Cuando estalló la AMIA, el expediente se convirtió en una prueba comprometedora: era la constancia de la intervención. Entonces se abrió uno nuevo y todas las actuaciones fueron replicadas, como si recién ocurriesen. La causa original se inició el 4 de abril de 1994 –es decir, tres meses antes del atentado–, cuando un ciudadano de nacionalidad iraní con importantes vinculaciones dentro de la representación diplomática de Irán en Buenos Aires, intentó salir en un vuelo de la compañía aérea Canadian Airlines con destino al Canadá, utilizando un pasaporte robado a nombre de Scott Gregory Hall.
El verdadero nombre del impostor que quedó detenido era Khalil Ghatea y, según informes de la inteligencia canadiense, era un miembro activo de los servicios de inteligencia iraníes.
El 12 de mayo, el juez Santamarina dispuso la intervención del aparato telefónico correspondiente al domicilio de Khalil Ghatea, el que, según se descubrió, se encontraba viviendo junto a un funcionario de la Embajada de Irán, llamado Ali Halvaei.
El 11 de julio –es decir, siete días antes del atentado–, Khalil Ghatea es autorizado por Santamarina a viajar a Irán, aunque había estado viviendo en el departamento 5º B de Tapiales 1420, de Vicente López, que fue allanado ese mismo día por la Policía Federal junto con la Fuerza Aérea. Pese a que durante la época del atentado se alojaron varios sospechosos y durante la semana del atentado Rabbani llamó dos veces por teléfono a ese departamento, la vivienda fue nuevamente allanada recién cuatro años después.

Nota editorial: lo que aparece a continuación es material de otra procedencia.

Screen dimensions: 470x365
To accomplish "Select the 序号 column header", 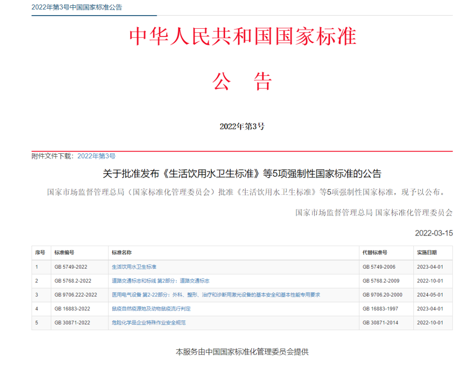I will [x=40, y=253].
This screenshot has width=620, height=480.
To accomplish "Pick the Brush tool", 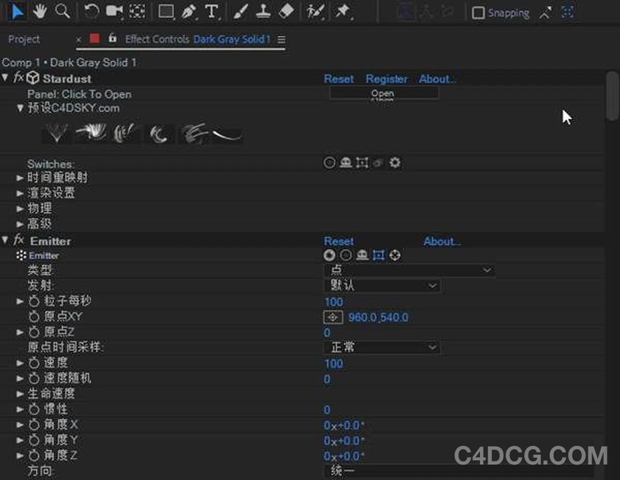I will [240, 11].
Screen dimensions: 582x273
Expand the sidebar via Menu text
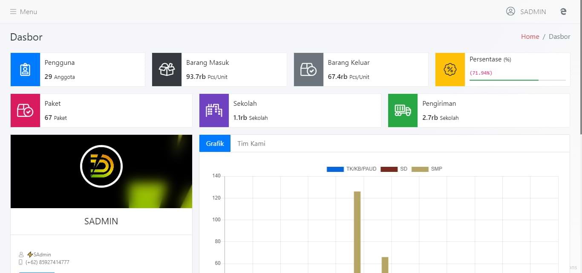click(29, 12)
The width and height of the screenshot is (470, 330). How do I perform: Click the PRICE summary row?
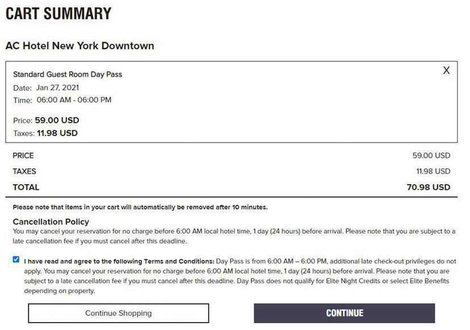[x=24, y=155]
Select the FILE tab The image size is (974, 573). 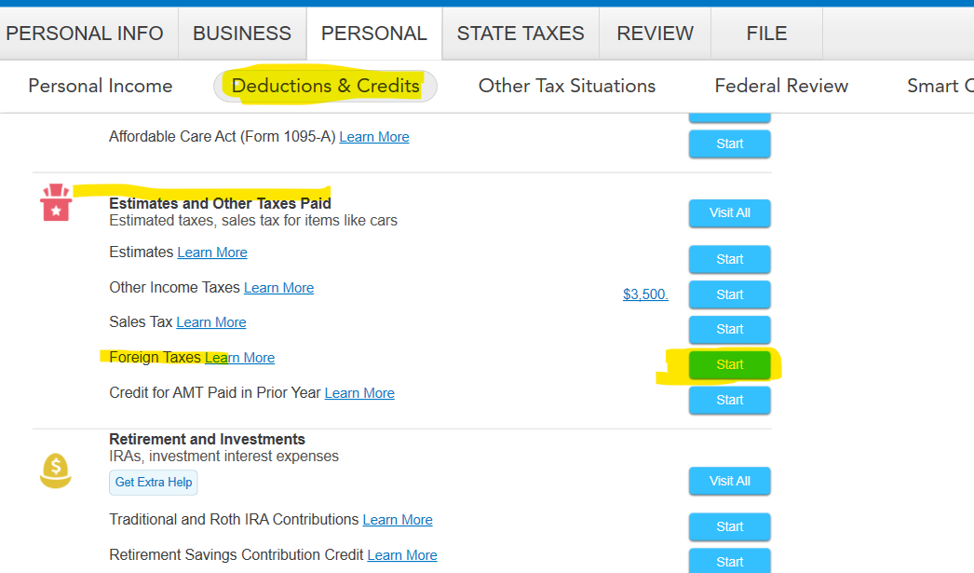click(766, 34)
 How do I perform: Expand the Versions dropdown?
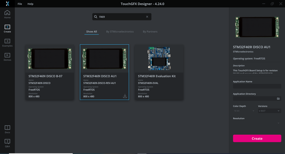pos(269,111)
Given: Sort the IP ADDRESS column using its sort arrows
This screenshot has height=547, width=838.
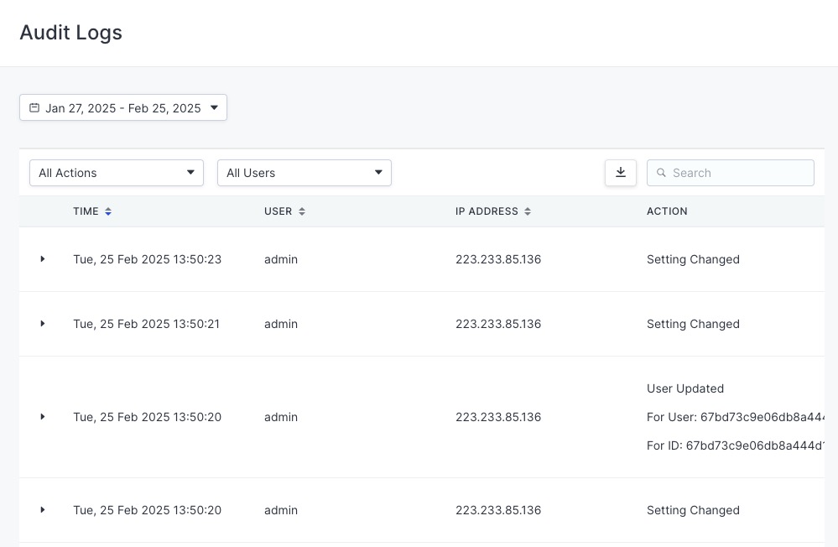Looking at the screenshot, I should click(527, 211).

El 1º de septiembre –es decir, un mes y medio después del atentado–, Santamarina abre una nueva causa y vuelve a ordenar la intervención de los abonados que ya venían siendo escuchados por la SIDE, es decir, los de Khalil Gatea y otros sospechosos. Ebrahim, un iraní de 30 años que trabajaba como barman en Top Secret, un boliche del agente de la SIDE Raúl Martins, ofició de traductor de esas y otras comunicaciones previas y posteriores al atentado.

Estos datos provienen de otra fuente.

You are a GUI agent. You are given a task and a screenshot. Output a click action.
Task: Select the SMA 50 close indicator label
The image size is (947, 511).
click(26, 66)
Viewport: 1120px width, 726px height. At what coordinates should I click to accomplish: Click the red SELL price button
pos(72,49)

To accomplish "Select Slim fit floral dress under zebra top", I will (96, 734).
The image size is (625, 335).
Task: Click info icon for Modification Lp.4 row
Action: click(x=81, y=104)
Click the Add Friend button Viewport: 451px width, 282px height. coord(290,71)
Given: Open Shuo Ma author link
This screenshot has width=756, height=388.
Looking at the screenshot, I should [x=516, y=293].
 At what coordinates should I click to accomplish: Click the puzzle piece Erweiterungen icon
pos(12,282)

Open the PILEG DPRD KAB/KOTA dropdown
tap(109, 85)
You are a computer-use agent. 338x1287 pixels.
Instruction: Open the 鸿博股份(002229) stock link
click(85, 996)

En las 15 notas que intercambiaron Nisman y Stiuso se percibe que había una suerte de inacción concertada, porque las cartas se repitieron todos los años, hasta la firma del Memorándum, en 2013. Nisman no hubiese resistido un careo en Teherán donde Mohsen Rabbani le recordara el papel que jugo la SIDE en el atentado. Pero lo más grave es que los CD donde estaba guardada esa información han desaparecido, lo que la hace irrecuperable.
En las horas finales, previas a la muerte del fiscal, el espía que poseía 275 líneas telefónicas a su nombre tampoco atendió las llamadas de Nisman reclamando las demoledoras pruebas para su denuncia que –como tantas otras veces– le habían prometido y nunca llegaron. Todo un mensaje en un submundo poblado de intrigas y escuchas.